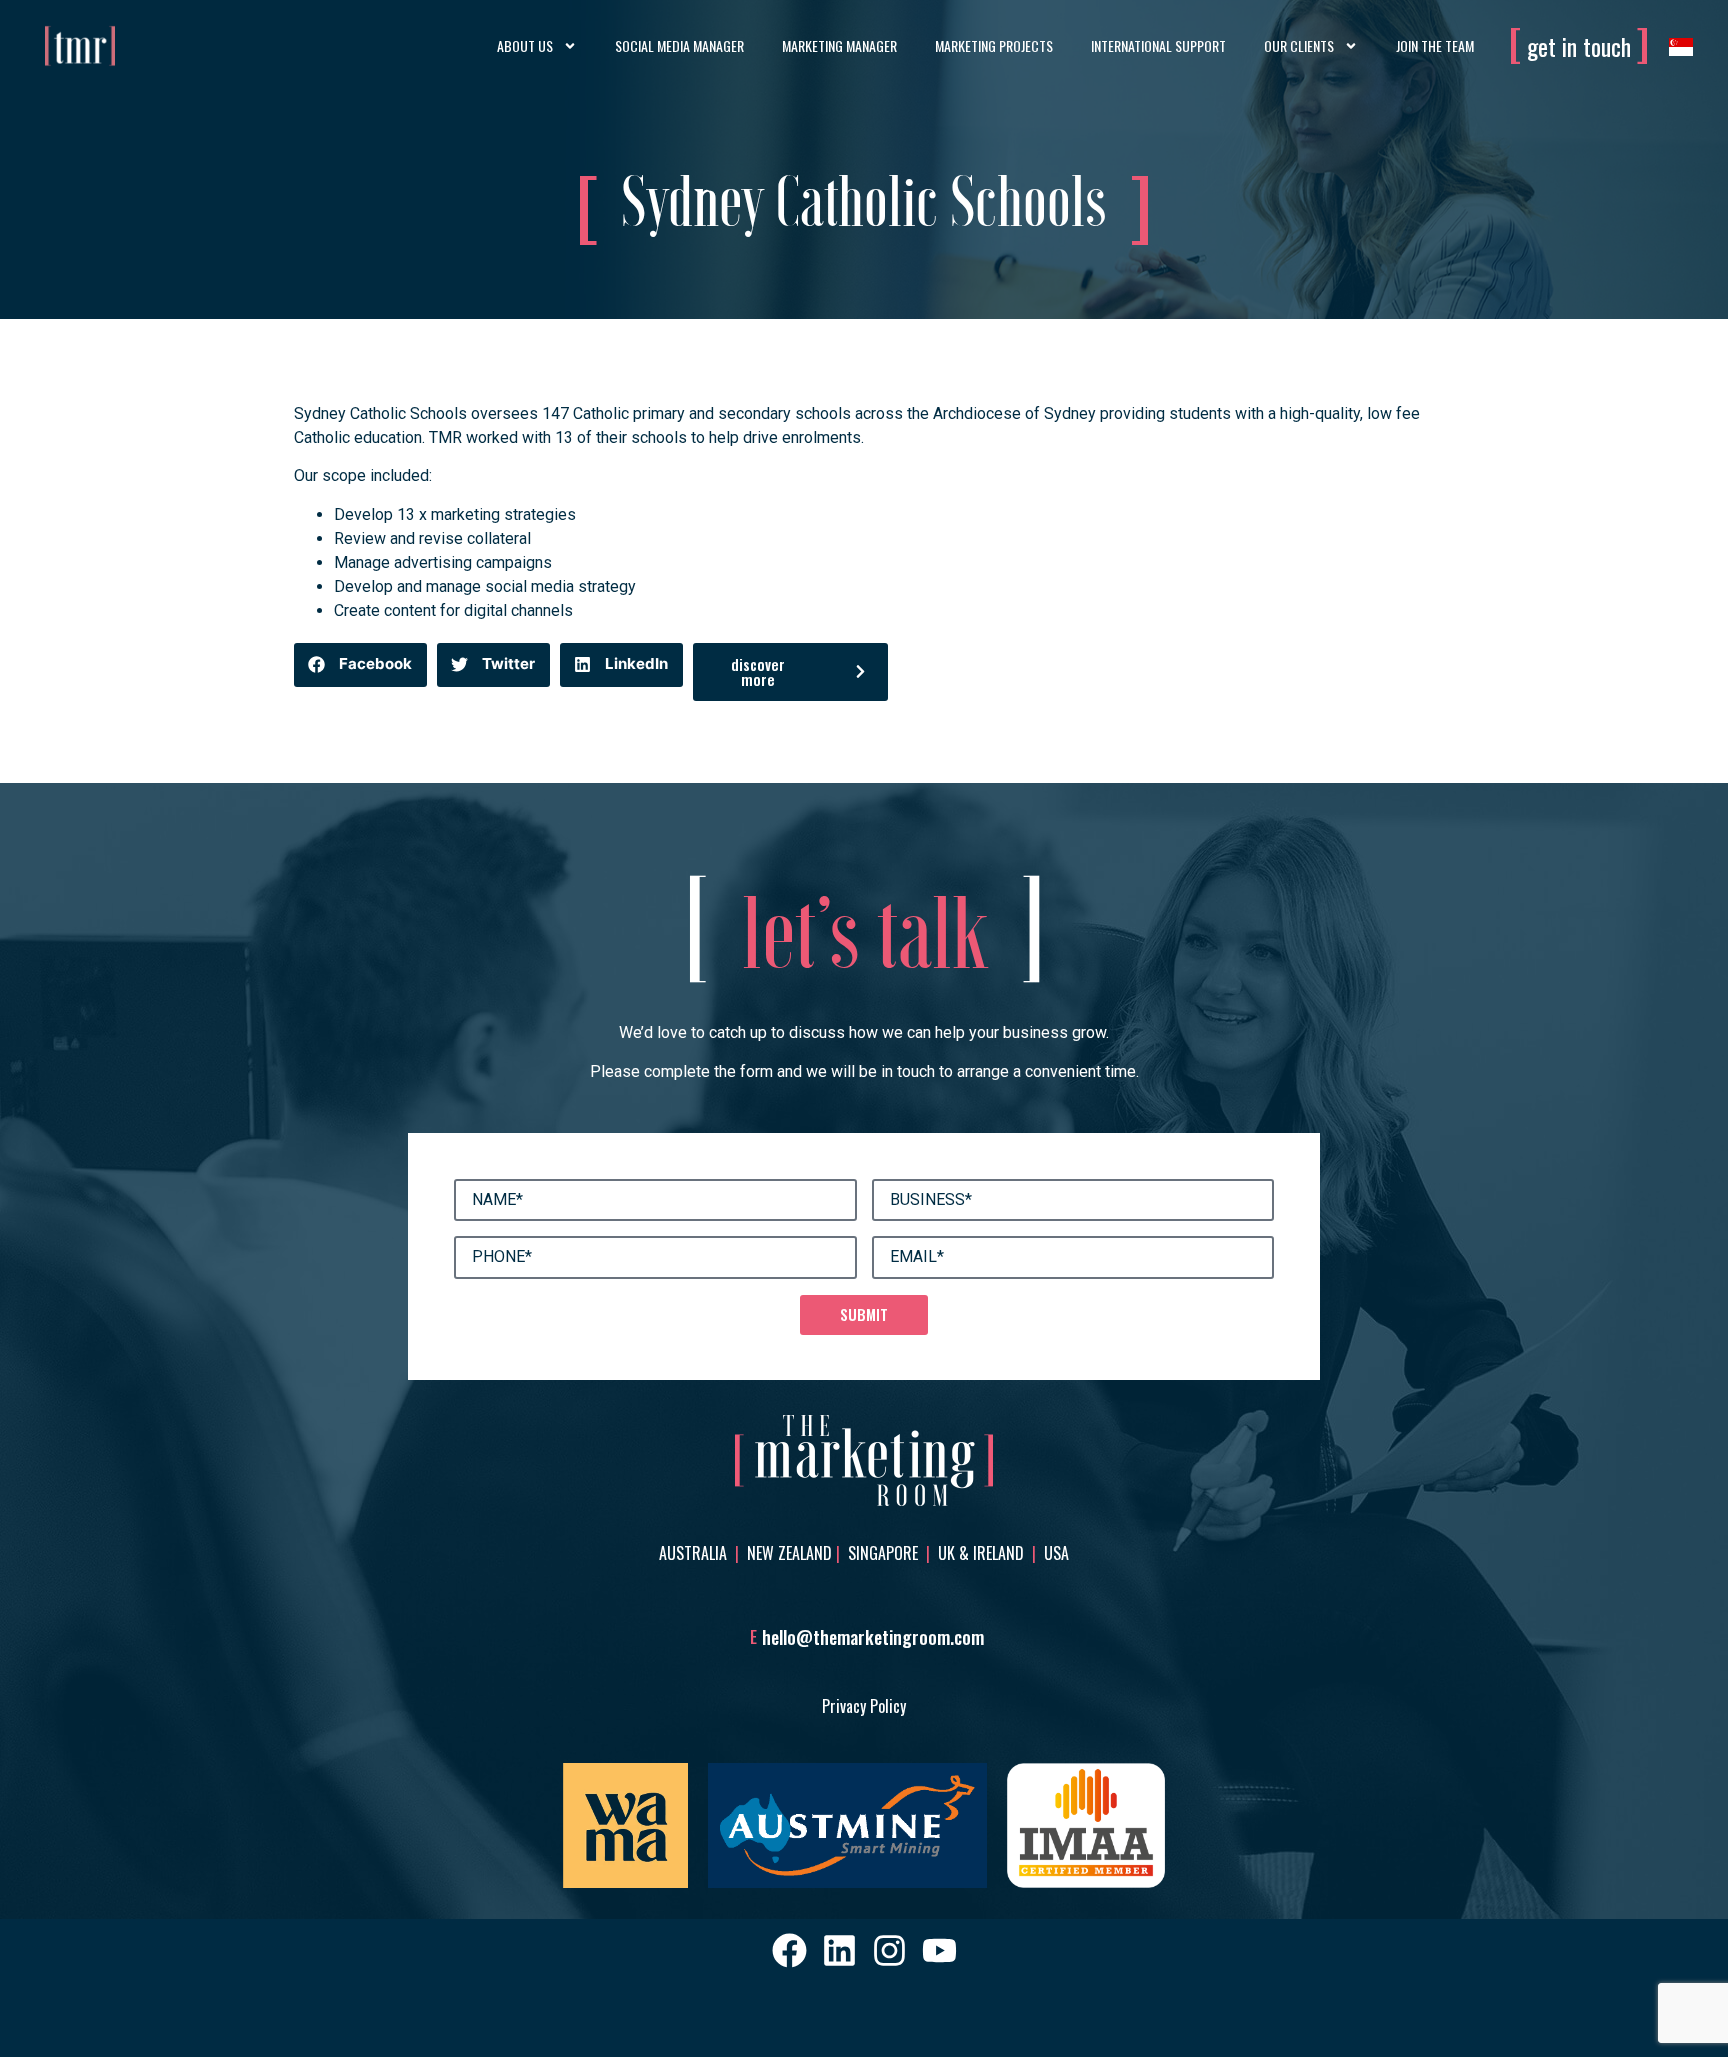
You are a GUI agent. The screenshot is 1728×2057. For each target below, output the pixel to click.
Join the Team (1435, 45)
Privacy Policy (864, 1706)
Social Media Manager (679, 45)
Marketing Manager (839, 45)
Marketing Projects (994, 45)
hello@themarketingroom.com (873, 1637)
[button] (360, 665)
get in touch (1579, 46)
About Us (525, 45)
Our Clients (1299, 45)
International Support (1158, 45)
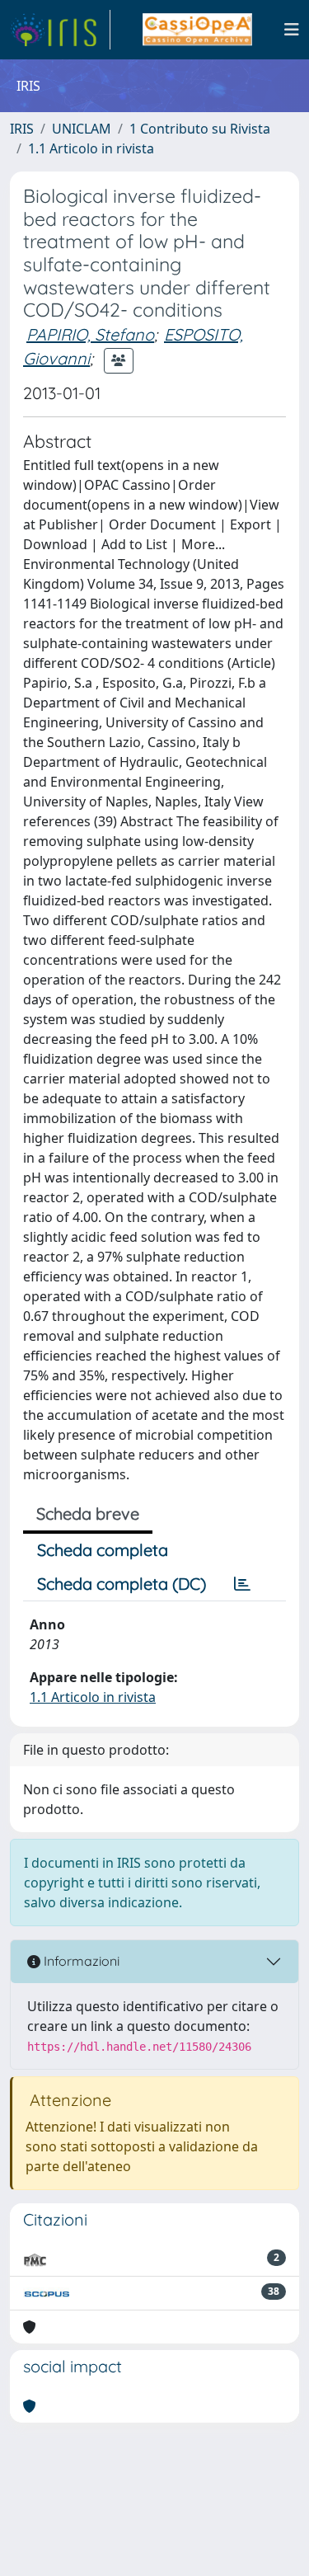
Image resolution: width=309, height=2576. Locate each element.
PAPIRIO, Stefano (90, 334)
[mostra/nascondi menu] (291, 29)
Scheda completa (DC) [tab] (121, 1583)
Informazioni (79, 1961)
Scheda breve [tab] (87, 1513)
□ □ □ □
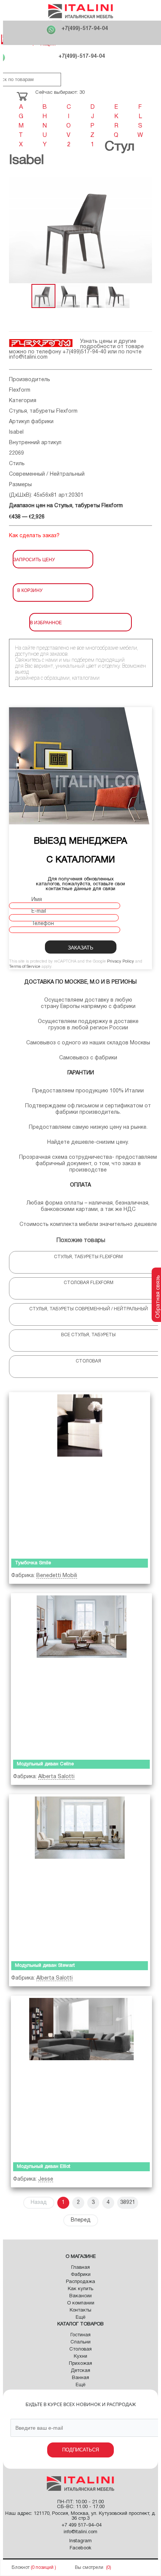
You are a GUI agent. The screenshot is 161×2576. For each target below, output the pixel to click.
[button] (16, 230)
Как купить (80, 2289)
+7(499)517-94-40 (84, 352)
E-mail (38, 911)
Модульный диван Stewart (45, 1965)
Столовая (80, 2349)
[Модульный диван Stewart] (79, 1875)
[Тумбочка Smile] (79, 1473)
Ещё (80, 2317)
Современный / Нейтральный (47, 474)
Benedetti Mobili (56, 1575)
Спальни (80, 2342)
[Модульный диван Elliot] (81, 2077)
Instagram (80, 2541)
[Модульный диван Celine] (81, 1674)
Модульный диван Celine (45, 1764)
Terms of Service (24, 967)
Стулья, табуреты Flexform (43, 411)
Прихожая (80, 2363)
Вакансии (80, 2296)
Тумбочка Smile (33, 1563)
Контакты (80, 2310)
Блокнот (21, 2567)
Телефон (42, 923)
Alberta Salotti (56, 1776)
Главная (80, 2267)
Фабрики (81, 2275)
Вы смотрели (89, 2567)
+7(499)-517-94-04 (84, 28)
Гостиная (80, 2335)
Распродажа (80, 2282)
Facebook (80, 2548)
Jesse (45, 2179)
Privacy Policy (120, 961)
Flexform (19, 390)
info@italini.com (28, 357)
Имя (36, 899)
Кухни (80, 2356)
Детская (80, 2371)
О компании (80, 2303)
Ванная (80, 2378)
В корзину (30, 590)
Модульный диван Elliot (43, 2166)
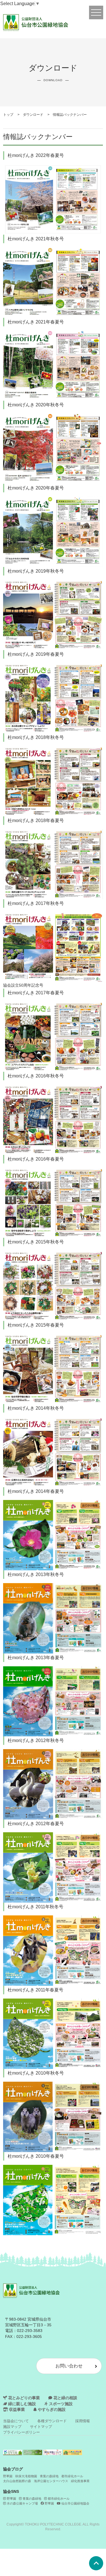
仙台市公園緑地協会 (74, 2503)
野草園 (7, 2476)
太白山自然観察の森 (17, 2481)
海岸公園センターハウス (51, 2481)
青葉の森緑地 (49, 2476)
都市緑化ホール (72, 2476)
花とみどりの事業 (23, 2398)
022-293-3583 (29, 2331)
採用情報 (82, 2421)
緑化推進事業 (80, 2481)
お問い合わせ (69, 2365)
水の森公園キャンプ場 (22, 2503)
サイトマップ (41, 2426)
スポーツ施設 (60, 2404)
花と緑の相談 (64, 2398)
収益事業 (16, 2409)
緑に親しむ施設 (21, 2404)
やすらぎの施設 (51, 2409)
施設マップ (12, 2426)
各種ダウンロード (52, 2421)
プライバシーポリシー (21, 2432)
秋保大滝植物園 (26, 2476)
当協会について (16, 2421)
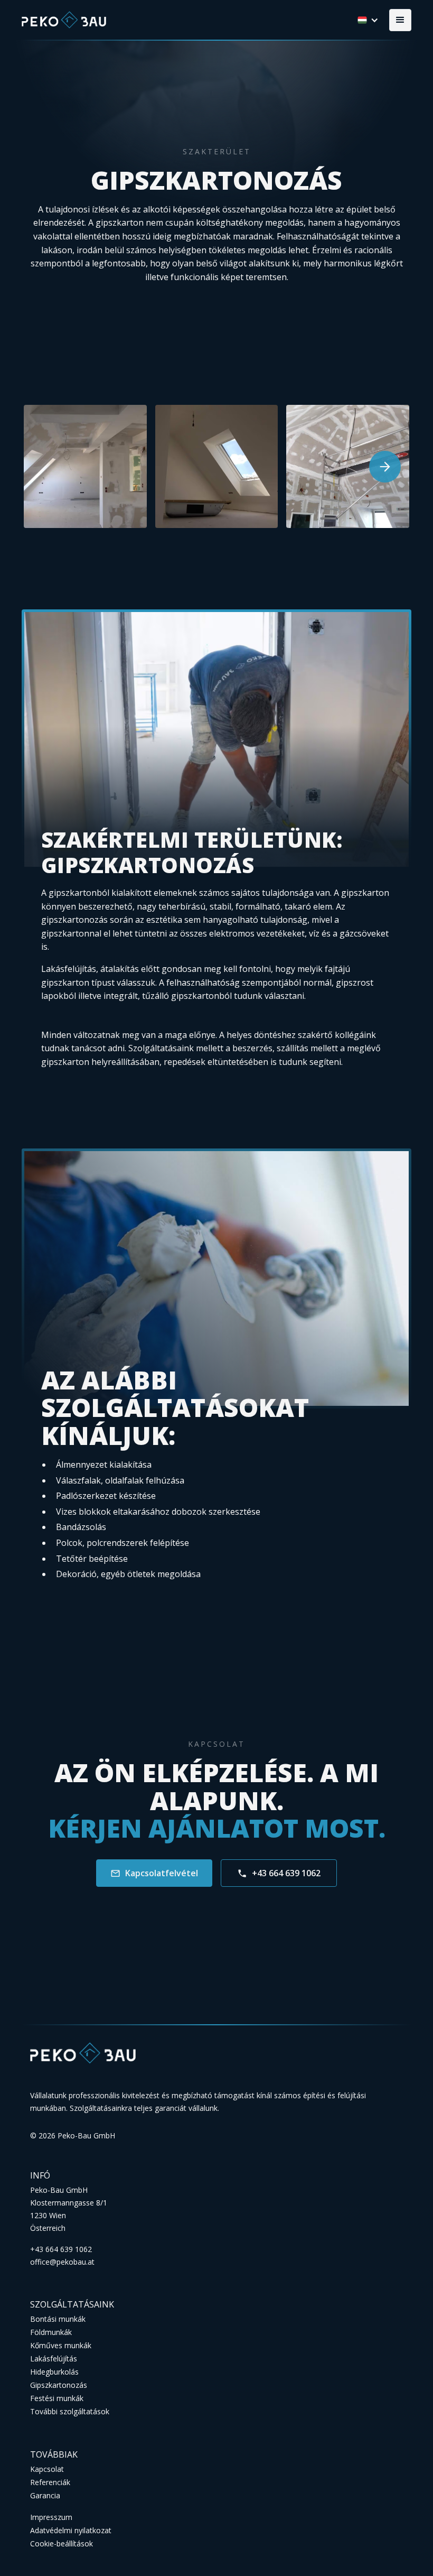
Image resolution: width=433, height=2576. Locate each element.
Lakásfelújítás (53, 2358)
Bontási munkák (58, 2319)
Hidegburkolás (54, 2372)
□ □ □ □
* Work request
Reproduce each line of the material containing the word "Flexform".

* Solution to the exercise
Стулья, табуреты Flexform (43, 411)
Flexform (19, 390)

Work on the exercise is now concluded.